▶ Document segment
****

As humans, we are wired to seek out and feel rewarded by three things:

Work that matters.

In hunter-gatherer times, work was literally a matter of life and death. Now, the stakes are lower and work is more complex. Modern work is divided into minutia: infinite industries and companies, hundreds of departments, unlimited specialized roles. Many workers, and even companies, lose the forest through the trees. We forget why what we’re doing matters.

But employees innately crave seeing the bigger picture: the fruits of their labor.

Kununu reviewers who were fulfilled at their jobs reported an awareness that their work touched larger, more important things than just themselves. Employees said that providing health care to the elderly, working with special needs kids, helping homeless, at-risk youth and feeding the hungry, for example, was fulfilling. A Bon Secours employee stated being “very proud of my efforts within a mission I believed in with complete PASSION! Giving Back!”

But, importantly, you don’t have to volunteer in Africa to get the bigger picture.

An employee at VCU Health Systems wrote that, “Whether you are a doctor or administrative employee or environmental services employee, you are made to feel (correctly) that you are a key part of the team and important to providing services to people in our city.” The key, this employee suggests, is feeling relevant to a larger mission. One King Jesus Ministry employee said her work was challenging and fulfilling simply because she knew her skills “were reaching thousands of people around the world.” But perhaps this notion is best expressed by a cashier at Price Chopper Operating Co Inc who writes, “[E]ach customer is a task. They each have different needs … And YES I love assisting my customers and making them satisfied. It’s not just my job, but it’s fulfilling to me to help my customers.”

The difference between this employee and others is that this person gets the point of their job and that’s what makes it fulfilling.

The idea of meaningful work, psychologist Angela Duckworth writes in her book Grit, is the belief that “What we do matters to people besides ourselves … ‘In this one small way, I think I’m going to make the world better.’”

Connection with coworkers.

Until the last few millennia, no man regularly hunted alone. No female raised children alone. People who worked together were more likely to survive than loners because society keeps us fed and shelters us from enemies. Indeed, the desire to connect is as basic a need as food and safety. And today, even though social interaction isn’t as necessary logistically we want to connect with our coworkers and companies.

For example, one Compass Group employee expressed a deeply rooted desire we all have about work: “[There was] compassion at every point of human contact … We were a family.” Another, from Walmart, reported that employees are “sensitive of everyone whether it is sexual orientation or political beliefs or religion.” A cook at Two Sisters Catering wrote that her company culture was “almost like a family but less fighting.”

While these examples show how positive a work environment can be, in today’s work world, the opposite may be more common.

****

▶ Records provided
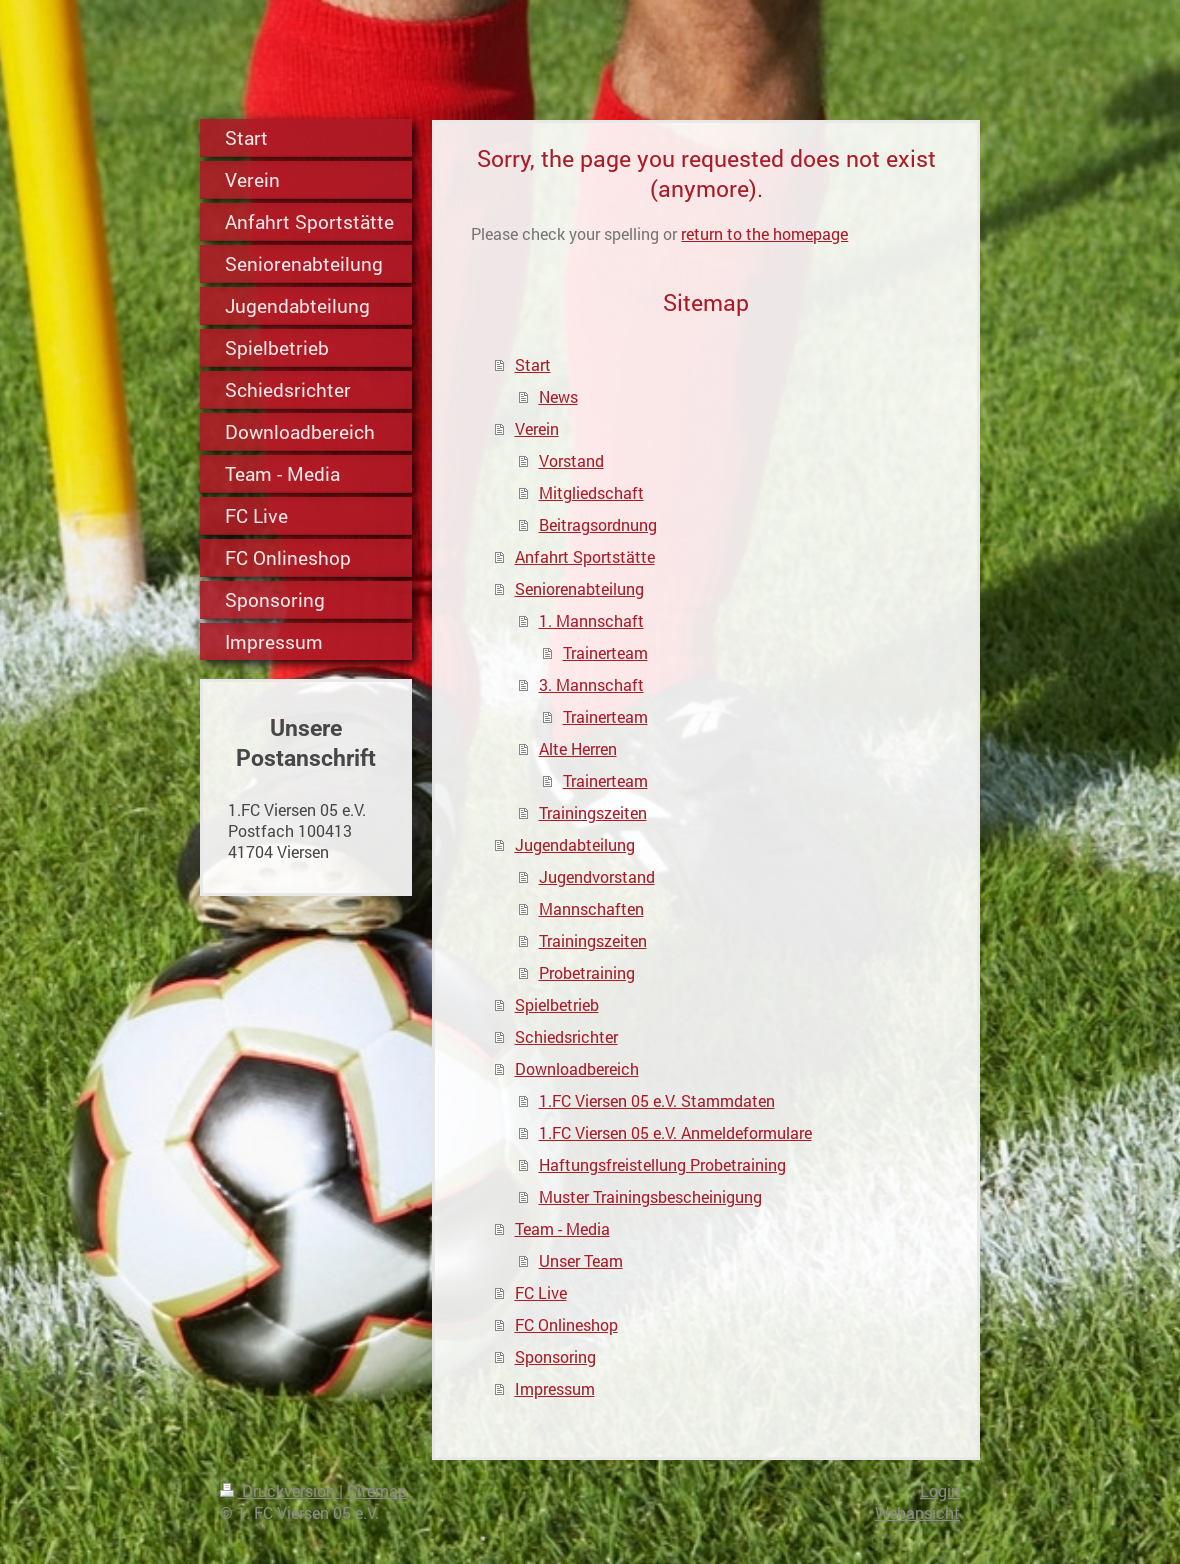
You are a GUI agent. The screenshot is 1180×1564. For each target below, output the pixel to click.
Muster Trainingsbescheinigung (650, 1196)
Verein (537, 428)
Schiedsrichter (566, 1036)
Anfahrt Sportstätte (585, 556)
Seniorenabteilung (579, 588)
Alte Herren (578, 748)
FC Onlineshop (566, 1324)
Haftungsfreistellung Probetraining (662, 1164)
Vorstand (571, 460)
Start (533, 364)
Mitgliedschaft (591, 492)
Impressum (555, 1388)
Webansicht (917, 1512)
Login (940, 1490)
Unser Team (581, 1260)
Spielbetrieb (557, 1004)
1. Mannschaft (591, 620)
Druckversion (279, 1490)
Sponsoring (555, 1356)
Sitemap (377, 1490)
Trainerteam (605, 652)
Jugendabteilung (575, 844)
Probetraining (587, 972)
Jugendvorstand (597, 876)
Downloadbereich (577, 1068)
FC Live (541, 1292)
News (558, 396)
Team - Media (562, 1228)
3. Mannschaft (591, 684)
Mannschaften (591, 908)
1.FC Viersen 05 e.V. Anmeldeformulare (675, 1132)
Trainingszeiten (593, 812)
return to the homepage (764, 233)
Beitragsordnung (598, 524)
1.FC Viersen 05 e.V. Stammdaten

****

▶ Exercise description
In the passage on fulfilling work, how did the cook at Two Sisters Catering describe her company culture? These rows come from a different source than the passage on fulfilling work.

▶ Output of the task
She wrote that it was "almost like a family but less fighting."